INEP Revalida - Exame Nacional de Revalidação de Diplomas Médicos — Prova 2025
Menino de 7 anos é levado à unidade de pronto atendimento com dor abdominal intensa e febre intermitente nos últimos 3 dias. Segundo relato da mãe, ele apresentou um quadro gripal há cerca de uma semana. Ao exame físico, o paciente apresenta púrpura palpável localizada principalmente nos membros inferiores e nas nádegas, além de edema nos tornozelos e dor nas articulações dos joelhos e cotovelos. A dor abdominal é difusa e não é aliviada com analgesia simples. Testes laboratoriais mostram proteinúria leve e hematúria microscópica. A hipótese diagnóstica, com justificativa correta para o caso, é
Criança com púrpura palpável (MMII/nádegas), dor abdominal, artralgia/edema articular e acometimento renal (proteinúria/hematúria) após infecção → Vasculite por IgA (Henoch-Schönlein).
O quadro clínico do menino de 7 anos é clássico para vasculite por imunoglobulina A (púrpura de Henoch-Schönlein), que se manifesta com púrpura palpável (especialmente em membros inferiores e nádegas), dor abdominal, artralgia/edema articular e envolvimento renal (proteinúria e hematúria microscópica). A história de um quadro gripal prévio é um gatilho comum para essa vasculite de pequenos vasos.
A vasculite por imunoglobulina A (IgA), anteriormente conhecida como púrpura de Henoch-Schönlein, é a vasculite sistêmica mais comum na infância. Caracteriza-se por uma vasculite de pequenos vasos mediada por depósitos de IgA, afetando principalmente a pele, articulações, trato gastrointestinal e rins. A doença é frequentemente precedida por uma infecção do trato respiratório superior, como um quadro gripal, que atua como gatilho imunológico. A idade de pico de incidência é entre 2 e 10 anos.
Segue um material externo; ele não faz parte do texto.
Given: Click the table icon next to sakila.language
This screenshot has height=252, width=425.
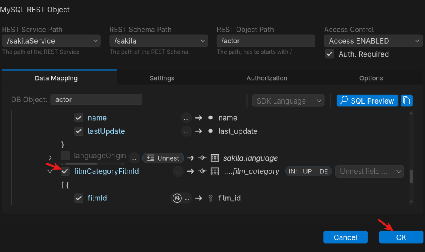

O diagnóstico é clínico e baseia-se na presença de púrpura palpável (lesões cutâneas elevadas que não desaparecem à digitopressão, predominantemente em membros inferiores e nádegas), acompanhada de pelo menos um dos seguintes: dor abdominal (tipo cólica, podendo ser grave), artralgia ou artrite (principalmente em grandes articulações como joelhos e tornozelos) e/ou envolvimento renal (hematúria e/ou proteinúria). O acometimento renal é a principal causa de morbidade a longo prazo e requer monitoramento cuidadoso. O tratamento é geralmente de suporte, com analgésicos para dor e repouso. Corticosteroides podem ser usados para dor abdominal grave ou artrite incapacitante, e em casos de envolvimento renal progressivo. É fundamental que residentes e estudantes de medicina estejam familiarizados com as manifestações clínicas e o manejo da vasculite por IgA, pois o reconhecimento precoce e o acompanhamento adequado são essenciais para prevenir complicações, especialmente as renais, e diferenciar de outras condições que podem mimetizar a doença.
As manifestações clássicas incluem púrpura palpável (principalmente em membros inferiores e nádegas), dor abdominal (tipo cólica, podendo mimetizar abdome agudo), artralgia ou artrite (joelhos e tornozelos são comuns) e envolvimento renal (hematúria e/ou proteinúria). Um quadro infeccioso prévio é um gatilho comum.
O acometimento renal na vasculite por IgA se manifesta como hematúria (microscópica ou macroscópica) e/ou proteinúria, e pode variar de leve a grave. É a complicação mais séria a longo prazo, podendo evoluir para doença renal crônica em uma pequena porcentagem dos pacientes, sendo crucial o monitoramento da função renal.
Os principais diagnósticos diferenciais incluem outras vasculites (como poliarterite nodosa cutânea), lúpus eritematoso sistêmico, meningococcemia (que pode ter púrpura, mas com sinais de sepse), e reações a medicamentos. A combinação de púrpura palpável com dor abdominal, artralgia e envolvimento renal é altamente sugestiva de vasculite por IgA.